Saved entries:
★ ★ ★ ★ ★

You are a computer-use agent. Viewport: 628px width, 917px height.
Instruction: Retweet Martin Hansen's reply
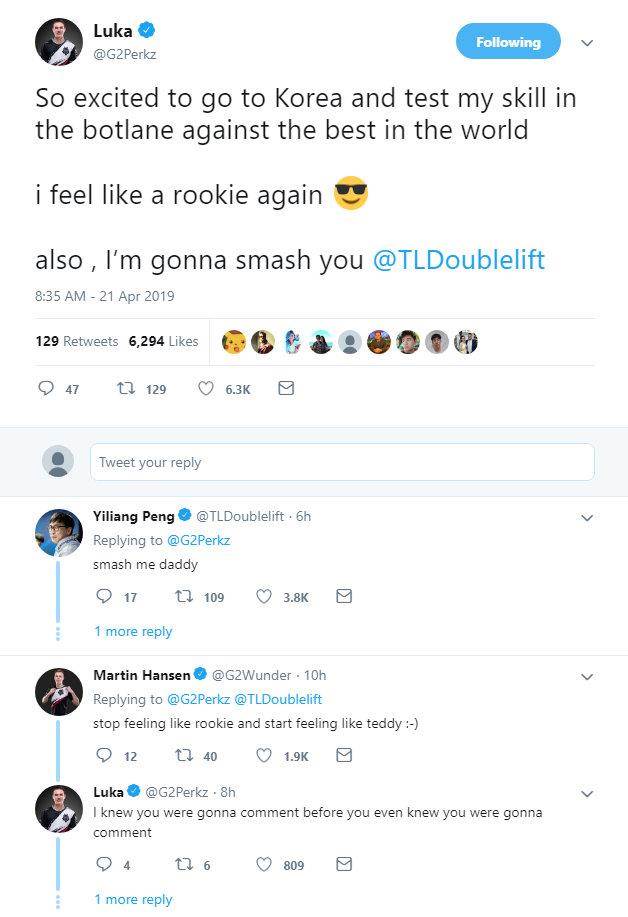pos(183,756)
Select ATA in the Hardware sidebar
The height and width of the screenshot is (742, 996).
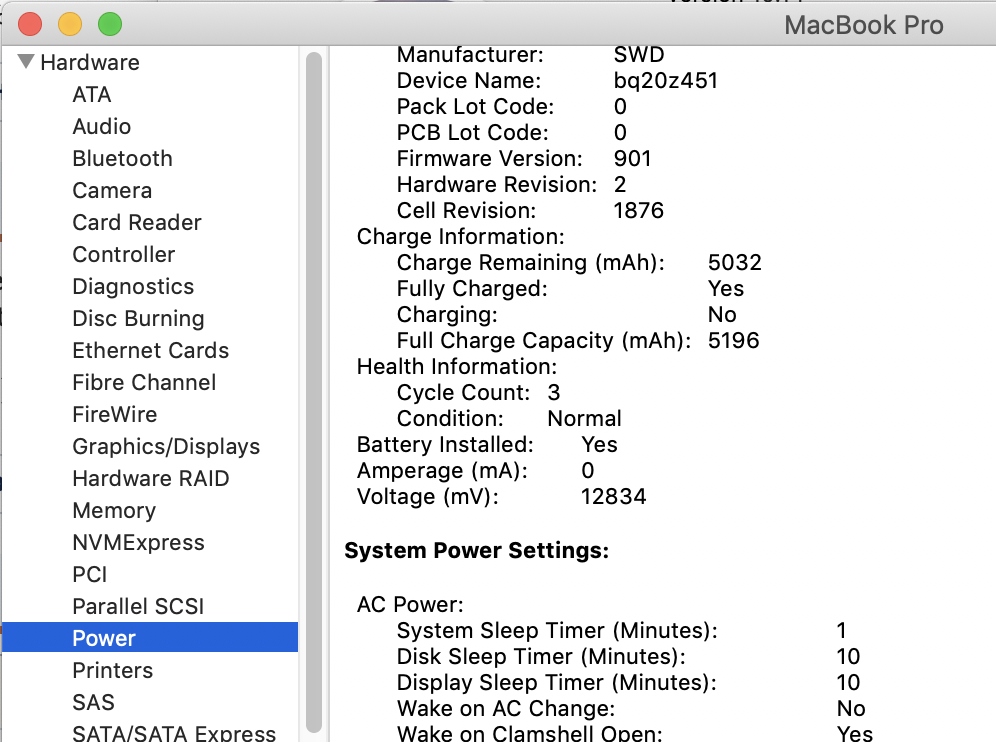pyautogui.click(x=92, y=95)
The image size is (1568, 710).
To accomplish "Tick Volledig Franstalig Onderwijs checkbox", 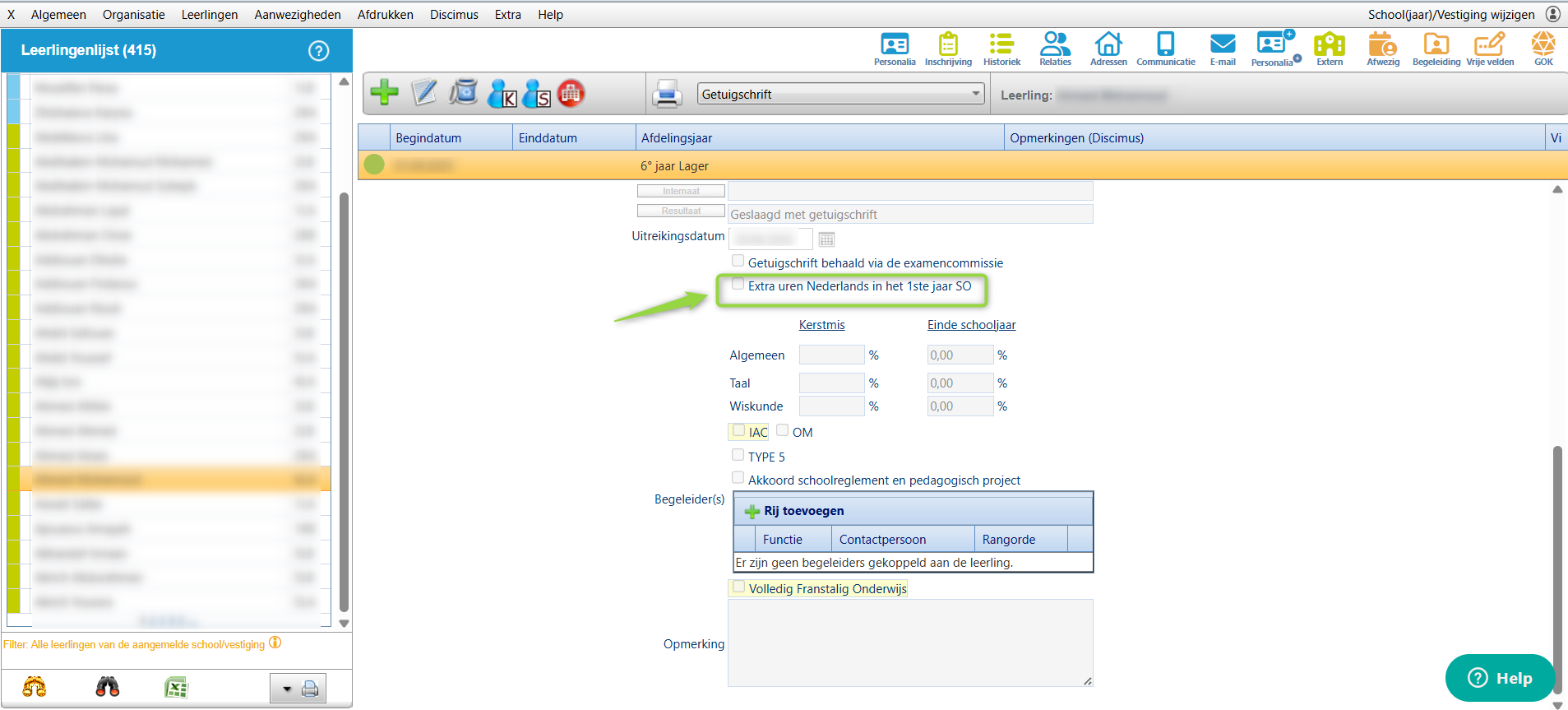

★ ★ ★ ★ ★

• [WHAT YOU WILL DO]
Excluding all pictures, output exactly the lines from the line containing "Select ATA in the Hardware sidebar" through the last line of the entries above.

• [ANSWER AREA]
Select ATA in the Hardware sidebar
The height and width of the screenshot is (742, 996).
pyautogui.click(x=92, y=95)
The image size is (1568, 710).
To accomplish "Tick Volledig Franstalig Onderwijs checkbox", 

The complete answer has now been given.